Please give the material in the stretch from the line containing "The width and height of the screenshot is (1305, 797)." through the line containing "(x=599, y=115)" as a two-column CSV headed instruction and response, one row for each instruction with its response. Quote every field, turn line breaks into spaces, and leave the pictures out.

* **RECORD EXTRACTS**
++++++++++

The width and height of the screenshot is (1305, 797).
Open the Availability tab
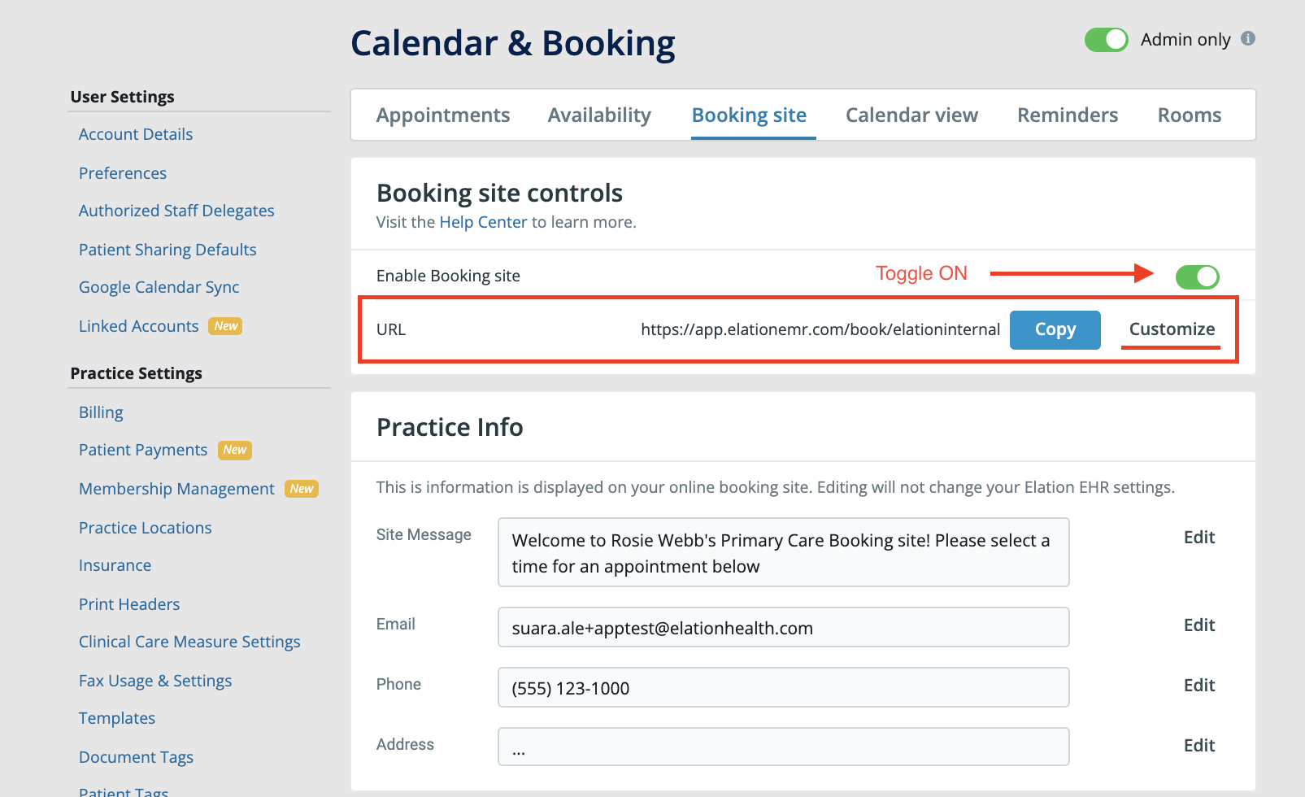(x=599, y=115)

++++++++++

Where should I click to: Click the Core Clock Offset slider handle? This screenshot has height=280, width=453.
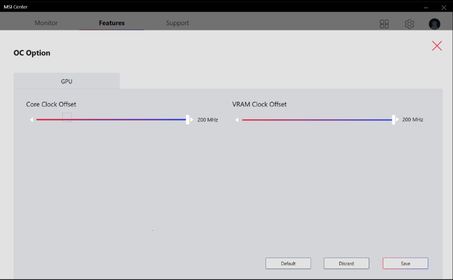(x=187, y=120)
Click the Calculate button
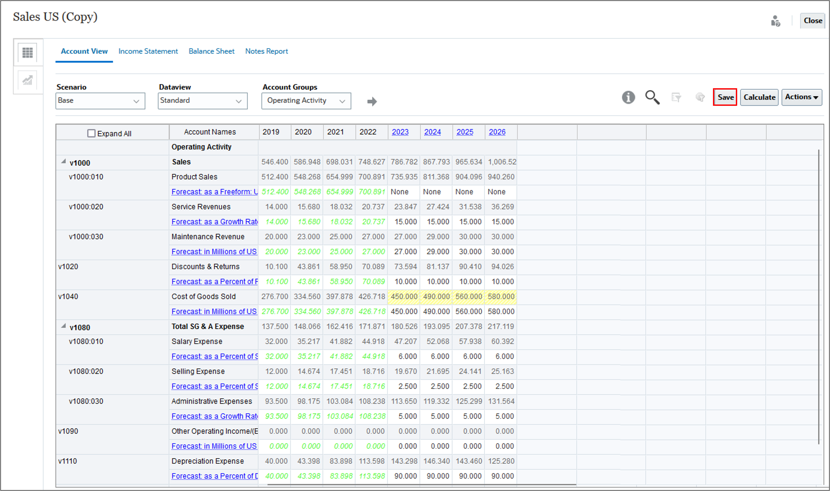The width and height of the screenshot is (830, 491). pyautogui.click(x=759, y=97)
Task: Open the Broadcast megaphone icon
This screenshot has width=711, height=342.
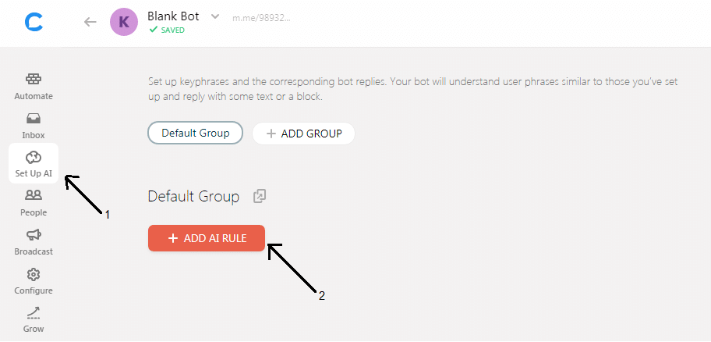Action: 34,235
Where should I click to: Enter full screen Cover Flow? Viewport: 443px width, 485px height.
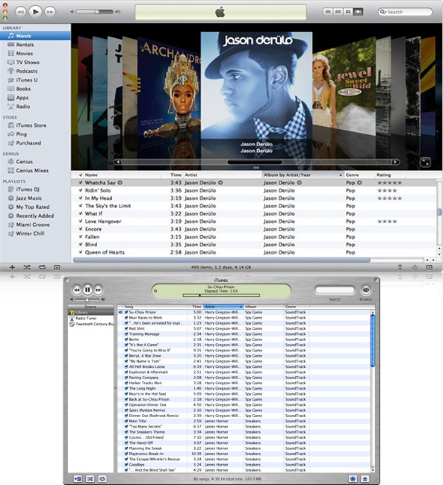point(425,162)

++++++++++

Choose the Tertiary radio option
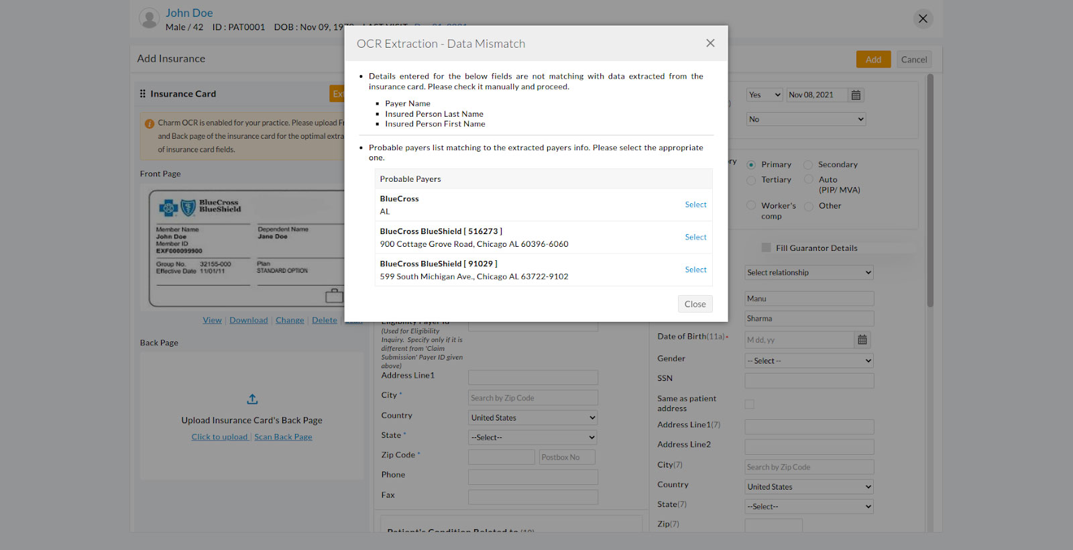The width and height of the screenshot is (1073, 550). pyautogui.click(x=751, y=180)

++++++++++

* **SOLUTION FOR THIS PROBLEM**
instruction,response
"The width and height of the screenshot is (1305, 797). Open the Availability tab","(x=599, y=115)"